### REQUEST:
Can you reproduce the listing below with "disclosure triangle" renamed to "expander arrow", changing nothing else and omitting the pictures?

### RECORDS FOR THIS TASK:
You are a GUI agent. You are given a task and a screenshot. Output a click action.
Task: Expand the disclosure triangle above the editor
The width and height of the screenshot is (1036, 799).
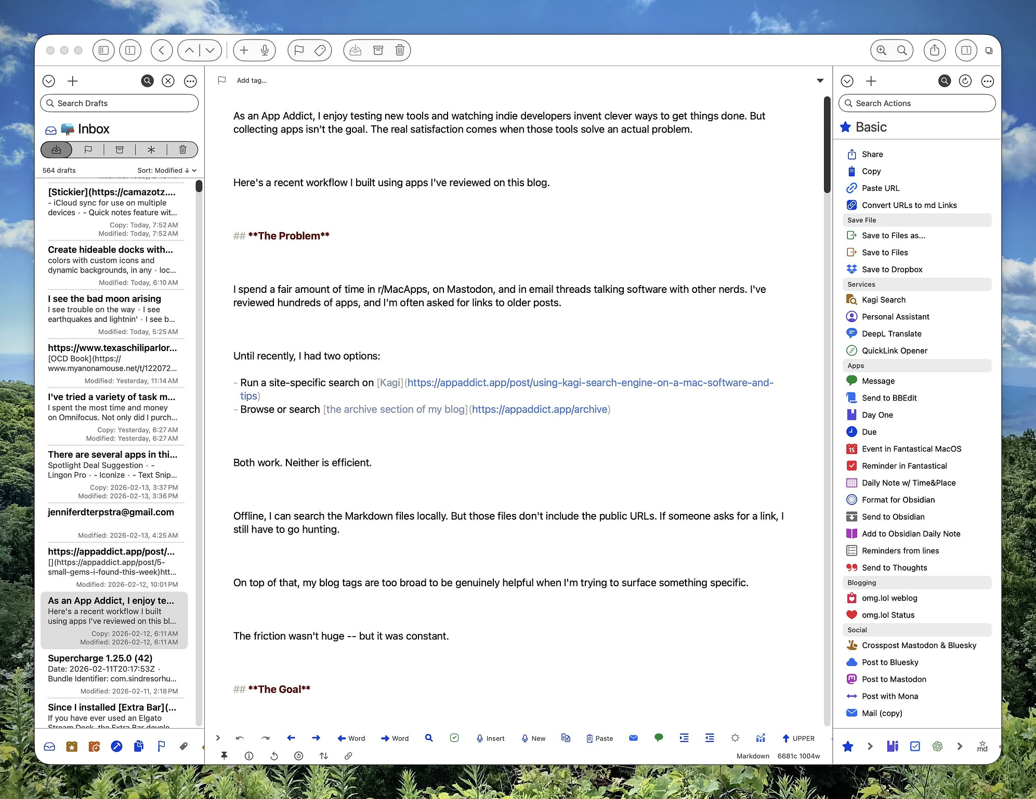(x=820, y=80)
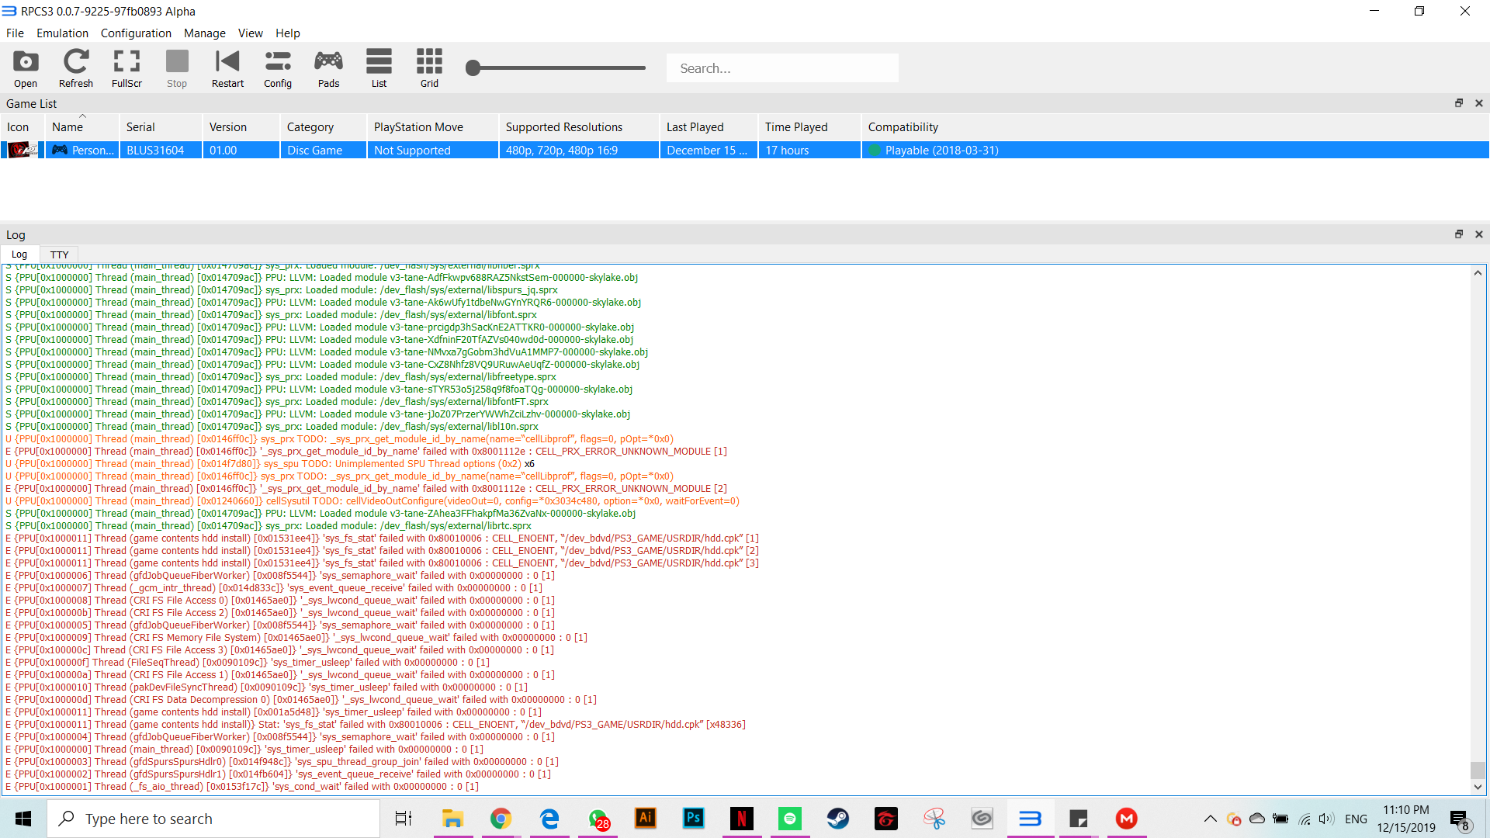Switch to Grid view mode
The height and width of the screenshot is (838, 1490).
click(429, 68)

### COMPLETED EXERCISE:
You are a GUI agent. You are given a task and a screenshot. Output a click action.
Task: Expand the expander arrow above the editor
The width and height of the screenshot is (1036, 799).
(x=820, y=80)
Switch to Grid view mode
The height and width of the screenshot is (838, 1490).
click(429, 68)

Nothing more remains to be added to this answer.